Como quase tudo no mundo contemporâneo gira à volta do contexto económico, é importante salientar que, do ponto de vista antropológico, a expressão «relação entre cultura e a economia» sempre fez sentido já que a economia faz parte da cultura de um povo. O economista David Landes, no seu notável livro, «A Riqueza e a Pobreza das Nações» afirmou algo que me parece muito claro: «Se aprendemos alguma coisa na história do desenvolvimento económico é que a Cultura faz toda a diferença.» Cabe-nos, pois perguntar: a cultura é um instrumento do desenvolvimento, entendido no sentido de progresso material, ou ela é o fim e o objectivo do desenvolvimento, compreendido no sentido do progresso da vida humana sob as suas múltiplas formas e na sua totalidade? 

Quando pararmos para reflectir sobre esta pergunta, absolutamente central para a definição de um caminho coerente no que diz respeito à aplicação de uma politica cultural coerente e integradora. Quando, na nossa reflexão, tivermos presente essa afirmação de David Landes. Quando pararmos um pouco para pensar nas actuais condições estruturais, políticas, sociais e económicas de Cabo Verde, com alguma naturalidade poderemos concluir que a cultura será o objectivo último de um desenvolvimento entendido como o progresso total do ser humano. Quer isto dizer que nenhum desenvolvimento pode ser verdadeiramente atingido e durável se não tiver em conta e não explorar a força vivificante da cultura, se ignorar os modos de vida, os sistemas de valores, as tradições, as crenças, os conhecimentos e os talentos da comunidade. Aliás, nós sabemos isso pelo menos desde Amílcar Cabral. Mas às vezes parece que nos esquecemos com demasiada facilidade. 
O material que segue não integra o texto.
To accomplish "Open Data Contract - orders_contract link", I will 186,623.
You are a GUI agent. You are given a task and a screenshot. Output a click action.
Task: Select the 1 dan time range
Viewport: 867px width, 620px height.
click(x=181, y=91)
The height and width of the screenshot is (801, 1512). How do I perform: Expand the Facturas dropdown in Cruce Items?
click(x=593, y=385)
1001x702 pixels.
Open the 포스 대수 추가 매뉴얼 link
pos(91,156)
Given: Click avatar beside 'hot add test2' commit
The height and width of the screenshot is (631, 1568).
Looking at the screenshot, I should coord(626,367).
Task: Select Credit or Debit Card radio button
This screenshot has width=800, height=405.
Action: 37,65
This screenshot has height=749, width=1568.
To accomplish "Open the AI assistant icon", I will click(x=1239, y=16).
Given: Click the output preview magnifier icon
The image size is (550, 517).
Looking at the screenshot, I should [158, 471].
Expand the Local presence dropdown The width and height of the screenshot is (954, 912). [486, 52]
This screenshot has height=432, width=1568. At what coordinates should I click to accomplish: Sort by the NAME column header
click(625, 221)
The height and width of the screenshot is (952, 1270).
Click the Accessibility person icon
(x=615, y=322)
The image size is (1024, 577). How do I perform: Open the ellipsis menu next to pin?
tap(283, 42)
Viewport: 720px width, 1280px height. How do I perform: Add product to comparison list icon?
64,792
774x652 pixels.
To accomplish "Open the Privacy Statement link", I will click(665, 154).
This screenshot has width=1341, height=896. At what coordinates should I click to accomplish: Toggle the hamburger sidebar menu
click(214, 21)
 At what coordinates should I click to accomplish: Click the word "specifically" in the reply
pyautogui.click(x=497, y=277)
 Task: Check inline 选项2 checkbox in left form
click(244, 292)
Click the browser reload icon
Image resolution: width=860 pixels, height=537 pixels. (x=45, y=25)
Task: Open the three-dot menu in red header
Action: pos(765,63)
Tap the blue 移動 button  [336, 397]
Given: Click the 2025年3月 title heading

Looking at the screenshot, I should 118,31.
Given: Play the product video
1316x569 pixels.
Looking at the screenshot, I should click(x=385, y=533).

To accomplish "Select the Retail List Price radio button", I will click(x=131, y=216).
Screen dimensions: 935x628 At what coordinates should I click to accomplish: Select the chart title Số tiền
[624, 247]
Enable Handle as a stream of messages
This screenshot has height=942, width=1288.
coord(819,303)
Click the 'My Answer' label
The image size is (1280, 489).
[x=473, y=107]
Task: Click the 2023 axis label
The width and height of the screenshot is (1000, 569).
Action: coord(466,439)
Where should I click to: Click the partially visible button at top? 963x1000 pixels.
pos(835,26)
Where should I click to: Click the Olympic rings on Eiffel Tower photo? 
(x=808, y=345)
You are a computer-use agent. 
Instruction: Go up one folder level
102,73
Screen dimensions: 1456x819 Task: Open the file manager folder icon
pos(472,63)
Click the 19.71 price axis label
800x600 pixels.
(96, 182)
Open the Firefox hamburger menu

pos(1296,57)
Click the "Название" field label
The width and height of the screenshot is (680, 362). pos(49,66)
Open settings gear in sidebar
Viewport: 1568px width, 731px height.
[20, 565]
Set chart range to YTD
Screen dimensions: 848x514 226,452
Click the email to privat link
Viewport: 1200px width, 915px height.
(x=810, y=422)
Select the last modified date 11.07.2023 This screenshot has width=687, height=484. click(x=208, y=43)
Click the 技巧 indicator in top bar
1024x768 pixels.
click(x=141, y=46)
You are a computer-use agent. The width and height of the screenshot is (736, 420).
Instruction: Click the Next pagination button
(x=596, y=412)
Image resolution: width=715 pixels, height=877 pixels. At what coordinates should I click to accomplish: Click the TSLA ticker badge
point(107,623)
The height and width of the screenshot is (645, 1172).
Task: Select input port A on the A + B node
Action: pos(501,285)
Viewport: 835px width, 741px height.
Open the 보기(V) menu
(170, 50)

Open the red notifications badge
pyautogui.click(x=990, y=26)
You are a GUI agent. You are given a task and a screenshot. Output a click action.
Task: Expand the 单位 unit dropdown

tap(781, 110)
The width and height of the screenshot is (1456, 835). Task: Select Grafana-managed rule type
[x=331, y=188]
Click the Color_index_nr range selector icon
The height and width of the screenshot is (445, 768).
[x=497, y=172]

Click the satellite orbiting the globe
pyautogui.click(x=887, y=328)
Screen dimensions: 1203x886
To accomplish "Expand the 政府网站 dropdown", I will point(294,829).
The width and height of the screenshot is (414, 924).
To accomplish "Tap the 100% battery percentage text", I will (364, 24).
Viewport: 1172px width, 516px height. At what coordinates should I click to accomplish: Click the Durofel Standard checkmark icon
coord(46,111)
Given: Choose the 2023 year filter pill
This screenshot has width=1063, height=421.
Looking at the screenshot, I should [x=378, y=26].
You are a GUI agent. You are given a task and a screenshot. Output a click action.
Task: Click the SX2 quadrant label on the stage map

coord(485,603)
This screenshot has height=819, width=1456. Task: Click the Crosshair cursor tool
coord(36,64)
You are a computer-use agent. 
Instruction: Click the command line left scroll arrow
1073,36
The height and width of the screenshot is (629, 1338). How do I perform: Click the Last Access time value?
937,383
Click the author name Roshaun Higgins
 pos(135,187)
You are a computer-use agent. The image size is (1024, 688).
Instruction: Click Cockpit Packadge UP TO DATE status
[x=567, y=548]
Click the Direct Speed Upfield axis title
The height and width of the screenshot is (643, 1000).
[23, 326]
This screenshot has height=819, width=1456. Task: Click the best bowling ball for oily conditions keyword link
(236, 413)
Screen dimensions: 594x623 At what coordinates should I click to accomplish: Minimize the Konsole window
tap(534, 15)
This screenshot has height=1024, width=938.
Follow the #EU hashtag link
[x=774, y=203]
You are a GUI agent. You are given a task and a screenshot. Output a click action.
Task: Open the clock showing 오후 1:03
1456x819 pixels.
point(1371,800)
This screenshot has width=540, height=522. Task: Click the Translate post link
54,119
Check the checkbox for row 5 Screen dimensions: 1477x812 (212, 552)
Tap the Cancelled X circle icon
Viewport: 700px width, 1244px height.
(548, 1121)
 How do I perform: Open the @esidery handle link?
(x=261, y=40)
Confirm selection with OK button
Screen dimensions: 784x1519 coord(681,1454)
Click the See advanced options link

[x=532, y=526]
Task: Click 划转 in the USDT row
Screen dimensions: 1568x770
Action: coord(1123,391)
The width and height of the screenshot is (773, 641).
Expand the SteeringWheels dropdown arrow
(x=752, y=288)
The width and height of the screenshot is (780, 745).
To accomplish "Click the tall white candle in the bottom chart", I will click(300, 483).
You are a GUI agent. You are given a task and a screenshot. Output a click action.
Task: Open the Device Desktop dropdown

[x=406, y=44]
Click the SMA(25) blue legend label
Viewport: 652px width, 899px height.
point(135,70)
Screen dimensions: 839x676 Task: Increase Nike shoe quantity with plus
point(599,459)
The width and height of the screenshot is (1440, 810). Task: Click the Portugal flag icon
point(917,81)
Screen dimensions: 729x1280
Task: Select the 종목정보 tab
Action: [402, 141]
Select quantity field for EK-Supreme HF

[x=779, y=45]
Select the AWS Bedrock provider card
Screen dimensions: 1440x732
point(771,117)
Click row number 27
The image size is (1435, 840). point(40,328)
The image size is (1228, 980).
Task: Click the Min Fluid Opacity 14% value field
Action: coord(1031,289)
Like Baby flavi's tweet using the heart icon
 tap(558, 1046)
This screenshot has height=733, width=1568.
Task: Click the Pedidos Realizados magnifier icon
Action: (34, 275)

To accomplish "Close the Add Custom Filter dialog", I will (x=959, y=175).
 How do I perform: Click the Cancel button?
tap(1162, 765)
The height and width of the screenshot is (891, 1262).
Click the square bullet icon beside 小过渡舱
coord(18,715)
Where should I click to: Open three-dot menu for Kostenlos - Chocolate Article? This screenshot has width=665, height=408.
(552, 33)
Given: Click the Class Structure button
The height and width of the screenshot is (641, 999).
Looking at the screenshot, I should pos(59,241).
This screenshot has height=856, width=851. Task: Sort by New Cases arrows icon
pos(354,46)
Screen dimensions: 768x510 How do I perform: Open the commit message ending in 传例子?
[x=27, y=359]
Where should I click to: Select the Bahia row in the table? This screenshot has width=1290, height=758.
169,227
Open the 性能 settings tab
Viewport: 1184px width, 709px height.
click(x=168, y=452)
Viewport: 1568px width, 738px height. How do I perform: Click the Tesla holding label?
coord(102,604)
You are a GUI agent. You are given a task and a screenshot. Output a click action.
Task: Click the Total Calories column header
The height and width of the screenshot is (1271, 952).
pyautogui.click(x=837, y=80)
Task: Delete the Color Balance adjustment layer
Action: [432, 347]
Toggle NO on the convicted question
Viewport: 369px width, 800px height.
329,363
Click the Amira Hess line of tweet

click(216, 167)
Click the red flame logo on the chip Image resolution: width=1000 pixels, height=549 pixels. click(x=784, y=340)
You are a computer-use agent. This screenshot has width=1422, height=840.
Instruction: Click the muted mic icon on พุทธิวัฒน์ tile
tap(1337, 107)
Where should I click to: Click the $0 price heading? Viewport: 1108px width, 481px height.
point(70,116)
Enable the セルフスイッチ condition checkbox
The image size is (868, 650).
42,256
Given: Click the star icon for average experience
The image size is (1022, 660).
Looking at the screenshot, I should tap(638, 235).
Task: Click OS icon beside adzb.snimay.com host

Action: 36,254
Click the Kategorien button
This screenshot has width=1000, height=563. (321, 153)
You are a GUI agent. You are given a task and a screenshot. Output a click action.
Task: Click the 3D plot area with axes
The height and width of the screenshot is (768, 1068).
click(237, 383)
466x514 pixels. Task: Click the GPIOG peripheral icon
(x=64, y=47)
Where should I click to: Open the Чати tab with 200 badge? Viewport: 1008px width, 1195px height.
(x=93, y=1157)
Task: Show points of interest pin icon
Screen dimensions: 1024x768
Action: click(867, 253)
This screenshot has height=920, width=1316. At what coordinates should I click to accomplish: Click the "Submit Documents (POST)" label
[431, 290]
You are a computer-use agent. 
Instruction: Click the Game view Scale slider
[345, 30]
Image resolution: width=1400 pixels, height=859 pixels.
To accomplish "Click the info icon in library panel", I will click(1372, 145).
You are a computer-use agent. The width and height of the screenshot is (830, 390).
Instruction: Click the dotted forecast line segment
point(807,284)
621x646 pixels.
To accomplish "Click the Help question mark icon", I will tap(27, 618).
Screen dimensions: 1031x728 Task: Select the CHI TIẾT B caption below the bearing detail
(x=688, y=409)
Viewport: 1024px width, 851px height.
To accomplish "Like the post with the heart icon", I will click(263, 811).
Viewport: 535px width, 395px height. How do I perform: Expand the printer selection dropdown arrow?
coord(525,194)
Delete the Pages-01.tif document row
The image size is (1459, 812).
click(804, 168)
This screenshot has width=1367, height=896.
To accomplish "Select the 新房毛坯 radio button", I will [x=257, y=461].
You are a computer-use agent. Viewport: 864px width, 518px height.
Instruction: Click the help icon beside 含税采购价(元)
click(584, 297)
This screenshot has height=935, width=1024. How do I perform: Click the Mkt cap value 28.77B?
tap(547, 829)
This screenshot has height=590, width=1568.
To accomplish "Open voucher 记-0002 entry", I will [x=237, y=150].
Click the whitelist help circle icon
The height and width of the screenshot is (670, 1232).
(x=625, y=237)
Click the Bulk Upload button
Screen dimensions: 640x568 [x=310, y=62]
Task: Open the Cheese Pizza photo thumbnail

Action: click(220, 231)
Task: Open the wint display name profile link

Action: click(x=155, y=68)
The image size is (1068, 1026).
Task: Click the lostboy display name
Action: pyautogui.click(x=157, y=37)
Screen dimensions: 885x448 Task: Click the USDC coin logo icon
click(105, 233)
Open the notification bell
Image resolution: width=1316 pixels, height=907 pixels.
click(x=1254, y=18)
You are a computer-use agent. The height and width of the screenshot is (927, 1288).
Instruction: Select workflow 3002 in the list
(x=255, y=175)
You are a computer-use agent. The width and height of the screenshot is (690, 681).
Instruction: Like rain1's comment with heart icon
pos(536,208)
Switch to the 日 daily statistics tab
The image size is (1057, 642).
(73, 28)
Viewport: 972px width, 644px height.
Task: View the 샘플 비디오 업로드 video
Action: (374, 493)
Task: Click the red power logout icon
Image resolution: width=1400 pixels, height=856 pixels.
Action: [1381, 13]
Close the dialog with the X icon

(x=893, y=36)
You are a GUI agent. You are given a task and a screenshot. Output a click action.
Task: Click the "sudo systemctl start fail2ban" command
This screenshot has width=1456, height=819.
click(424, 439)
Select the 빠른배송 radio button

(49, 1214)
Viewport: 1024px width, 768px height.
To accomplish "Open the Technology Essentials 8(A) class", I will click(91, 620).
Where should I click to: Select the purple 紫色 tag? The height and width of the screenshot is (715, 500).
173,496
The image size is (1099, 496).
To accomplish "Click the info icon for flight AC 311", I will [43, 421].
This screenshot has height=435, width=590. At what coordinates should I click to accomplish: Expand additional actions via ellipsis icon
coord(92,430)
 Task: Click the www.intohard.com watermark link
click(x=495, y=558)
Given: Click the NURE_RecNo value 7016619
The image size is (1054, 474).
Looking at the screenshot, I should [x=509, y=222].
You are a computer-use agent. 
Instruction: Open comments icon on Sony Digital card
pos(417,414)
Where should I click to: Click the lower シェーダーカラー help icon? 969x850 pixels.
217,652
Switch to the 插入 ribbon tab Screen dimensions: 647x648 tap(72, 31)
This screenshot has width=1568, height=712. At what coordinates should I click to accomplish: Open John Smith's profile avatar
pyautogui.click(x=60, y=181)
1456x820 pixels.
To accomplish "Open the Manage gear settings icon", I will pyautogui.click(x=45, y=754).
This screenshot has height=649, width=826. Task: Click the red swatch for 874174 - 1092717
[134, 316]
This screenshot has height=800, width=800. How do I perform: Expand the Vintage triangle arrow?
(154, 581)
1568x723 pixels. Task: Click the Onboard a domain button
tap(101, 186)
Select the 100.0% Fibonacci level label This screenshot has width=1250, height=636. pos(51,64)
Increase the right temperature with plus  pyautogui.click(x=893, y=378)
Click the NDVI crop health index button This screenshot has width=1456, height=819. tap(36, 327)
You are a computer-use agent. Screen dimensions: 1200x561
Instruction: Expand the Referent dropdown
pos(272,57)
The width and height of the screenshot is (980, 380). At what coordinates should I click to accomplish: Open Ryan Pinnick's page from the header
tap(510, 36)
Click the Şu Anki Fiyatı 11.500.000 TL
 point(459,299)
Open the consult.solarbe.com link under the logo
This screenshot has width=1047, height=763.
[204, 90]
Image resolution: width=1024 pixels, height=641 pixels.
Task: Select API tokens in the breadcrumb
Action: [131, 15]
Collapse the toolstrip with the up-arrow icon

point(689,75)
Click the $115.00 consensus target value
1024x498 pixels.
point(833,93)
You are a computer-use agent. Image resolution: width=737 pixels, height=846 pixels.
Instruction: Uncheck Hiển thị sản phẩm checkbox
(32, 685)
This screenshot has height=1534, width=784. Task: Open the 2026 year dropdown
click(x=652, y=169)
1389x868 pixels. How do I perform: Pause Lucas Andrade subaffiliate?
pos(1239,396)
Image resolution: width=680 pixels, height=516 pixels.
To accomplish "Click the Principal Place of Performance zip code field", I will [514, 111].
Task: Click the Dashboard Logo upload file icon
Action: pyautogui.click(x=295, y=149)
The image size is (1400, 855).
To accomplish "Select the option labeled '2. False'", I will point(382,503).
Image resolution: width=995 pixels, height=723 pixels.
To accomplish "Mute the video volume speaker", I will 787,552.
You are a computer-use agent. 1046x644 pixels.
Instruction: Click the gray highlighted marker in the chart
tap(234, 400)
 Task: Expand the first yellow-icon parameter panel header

Por isso continuo a ter alguma dificuldade em compreender que num país como o nosso se insista tanto no discurso político da «indústria cultural» ou da «auto-sustentabilidade da cultura», sem qualquer questionamento ou polémica, numa envergonhada tentativa de desresponsabilização do Estado enquanto veículo maior do desenvolvimento cultural do arquipélago. O facto de não haver conhecimento de nenhum Plano de Desenvolvimento Cultural que justificasse, sustentasse e guiasse uma política cultural foi, pelo menos até à data da realização do referido Fórum, um sinal bastante preocupante. Quem sabe se com as recomendações saídas do Fórum, fruto da generosidade e do trabalho de um grupo notável de pessoas., possamos ver alguma luz ao fundo do túnel.